Segment Start: DATA FOR ANALYSIS

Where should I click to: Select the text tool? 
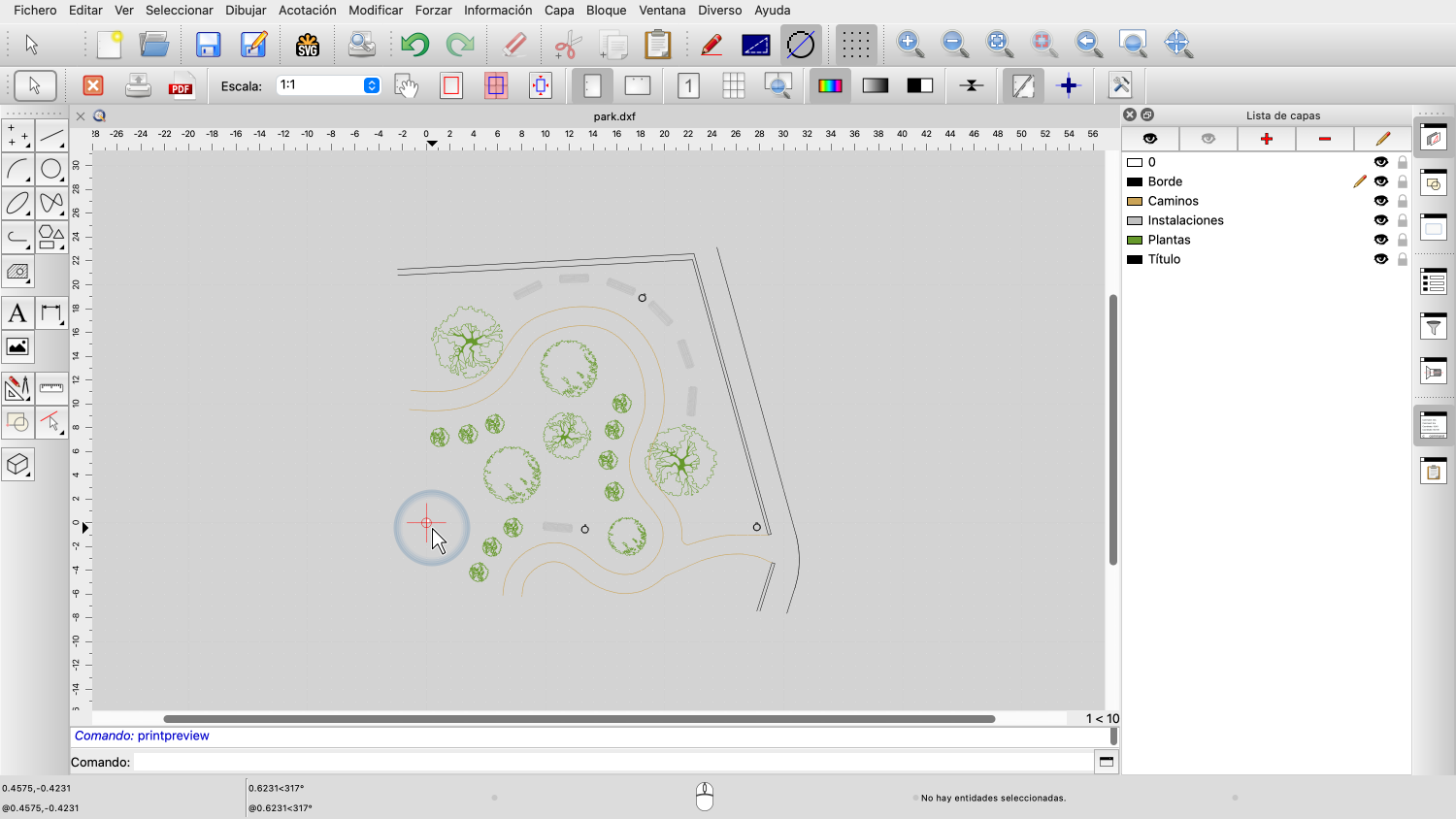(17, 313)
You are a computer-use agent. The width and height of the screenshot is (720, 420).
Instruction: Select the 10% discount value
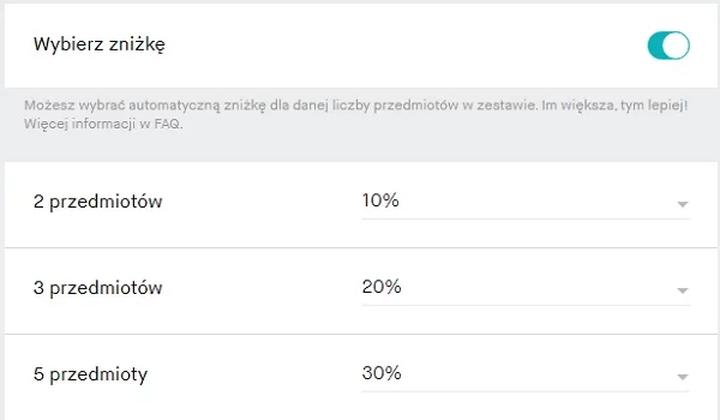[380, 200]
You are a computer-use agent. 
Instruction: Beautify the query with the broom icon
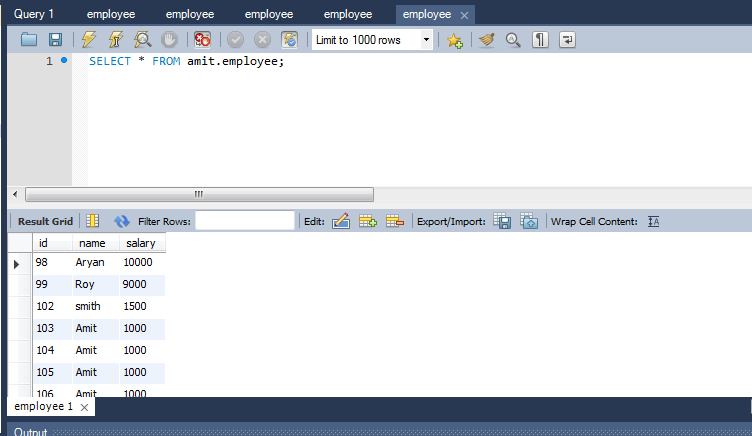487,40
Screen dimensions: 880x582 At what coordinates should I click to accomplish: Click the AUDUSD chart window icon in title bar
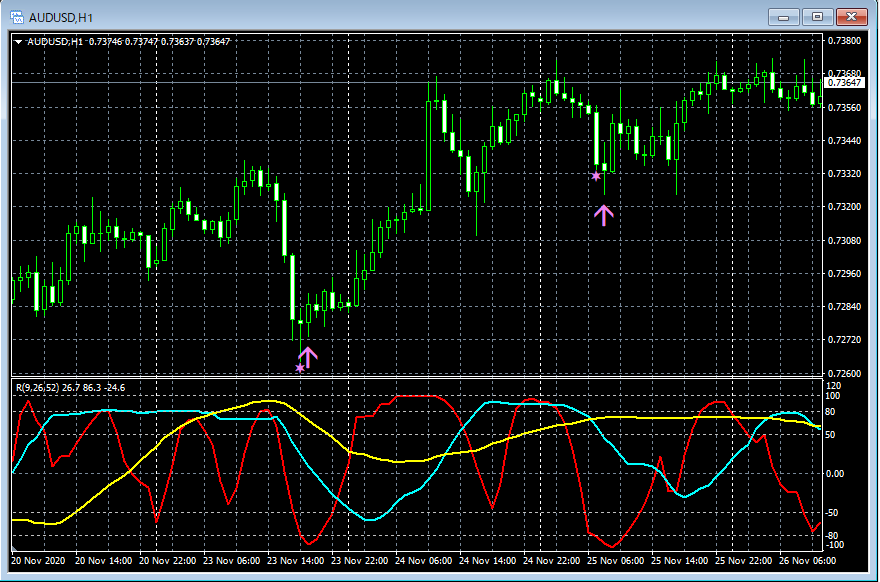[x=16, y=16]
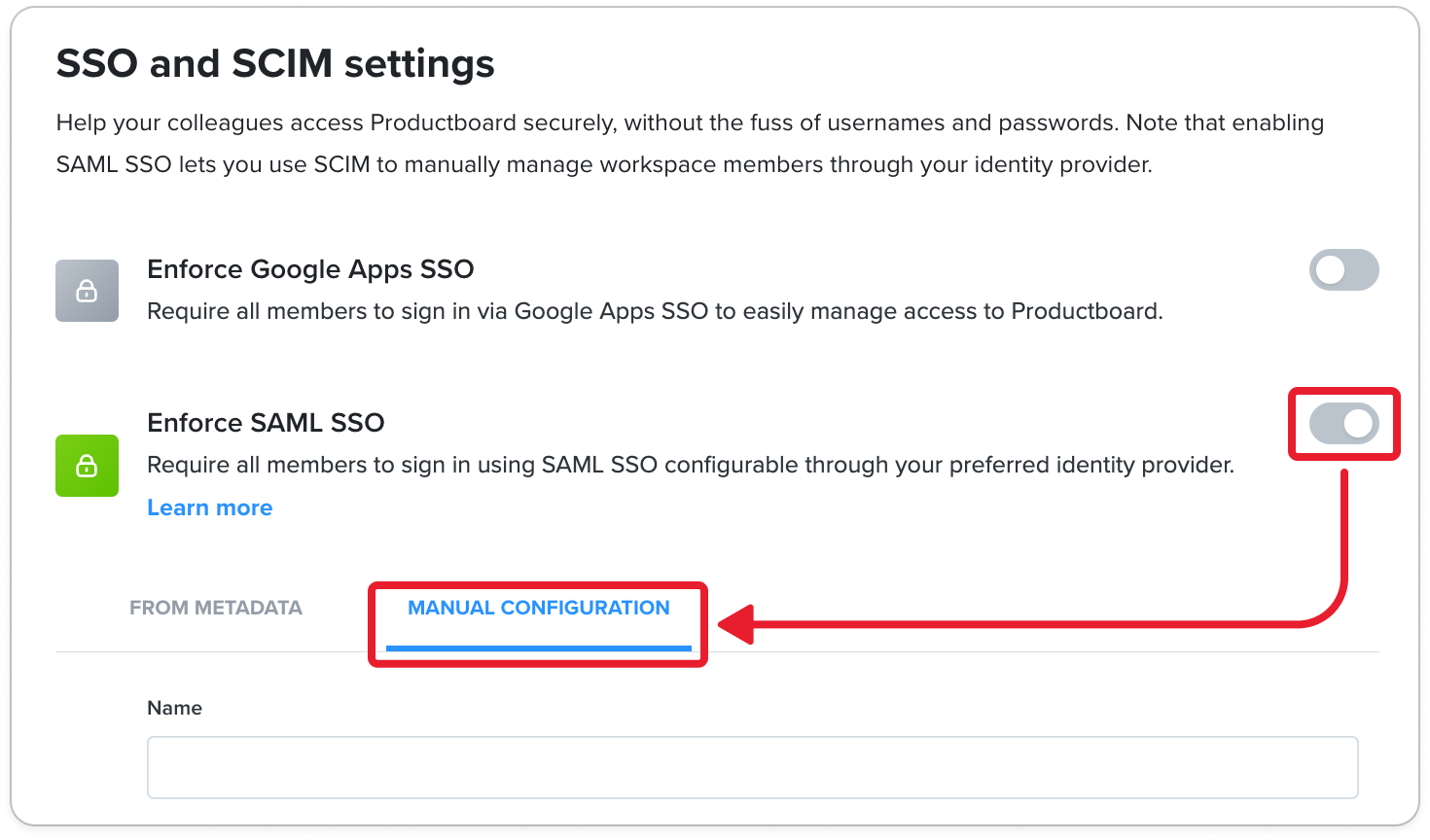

Segment End: DATA FOR ANALYSIS

WHAT THE TASK REQUIRES: Leaving out every picture, transcribe exactly the lines from the line that contains "Screen dimensions: 880x582" through the final line of the entries above.

OUTPUT OF THE EXERCISE:
Screen dimensions: 880x582 At what coordinates should I click to accomplish: Click the AUDUSD chart window icon in title bar
[x=16, y=16]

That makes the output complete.